Item on BBC iplayer 03/07 https://www.bbc.co.uk/iplayer/episode/m001njhc/bbc-news-at-ten-03072023 approx 7 mins 55 seconds in, recording turns to dust at 1030pm this evening.
it can be seen on the archive click the 10:09pm video frame. On my Android I have to play it on full screen
https://archive.org/details/BBCNEWS_20230703_210000_BBC_News_at_Ten/start/540/end/600
Thanks Stewgreen, is it possible to wind the item back to the start?
They are referring to percent saturation. Dissolved Oxygen (DO) saturation is considered to be 5 ppm (parts per million). ❤ ppm is considered problematic for fish.
The sewage theory is best, per Ockham. Sewage creates a radical increase in Biological Oxygen Demand, quickly reducing DO below minimum for fish survival.
'BBC news yesterday broadcast that oxygen levels in an unnamed canal were at 1.7%'
BBC reporting percent saturation is a goofball metric. Biologists referring to DO for support of life in water use ppm universally. Reporting on a fish kill, they should be using ppm. But using cubic elephants is expected from them.
Interesting. Less than sign, < , and the digit 3 is translated a heart symbol.
Trying it again: ❤
Thanks Gamecock.
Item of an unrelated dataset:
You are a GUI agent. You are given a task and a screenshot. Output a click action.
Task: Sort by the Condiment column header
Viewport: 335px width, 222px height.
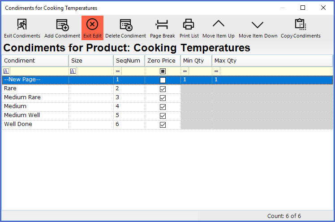[x=35, y=61]
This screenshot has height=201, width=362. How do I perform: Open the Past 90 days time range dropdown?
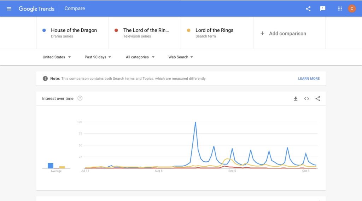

Reading around the subject, it appears that 1 ppm = 1 mg/L and that saturation point varies with temperature, pressure and salinity.
Mr Rowlatt visited a canal. Without even looking it up I guess that the canal system was preserving water and thus was not free flowing and being early July probably not as busy with boats as it might be. Therefore stagnant water with the sun shining will warm up.
@ doran435
My guess is that canal water at this time of year would struggle to reach 20 degrees C , perhaps 9 mg/L dissolved oxygen, as per the graph posted above.
From this link selected at random:
https://www.globalseafood.org/advocate/dissolved-oxygen-requirements-in-aquatic-animal-respiration/
” …. while cold-water fish normally survive at 2.5 to 3.5 mg/L dissolved oxygen “
BBC reports on the pollution incident in the River Mole, completely contradicting Rowlatt’s absurd claims!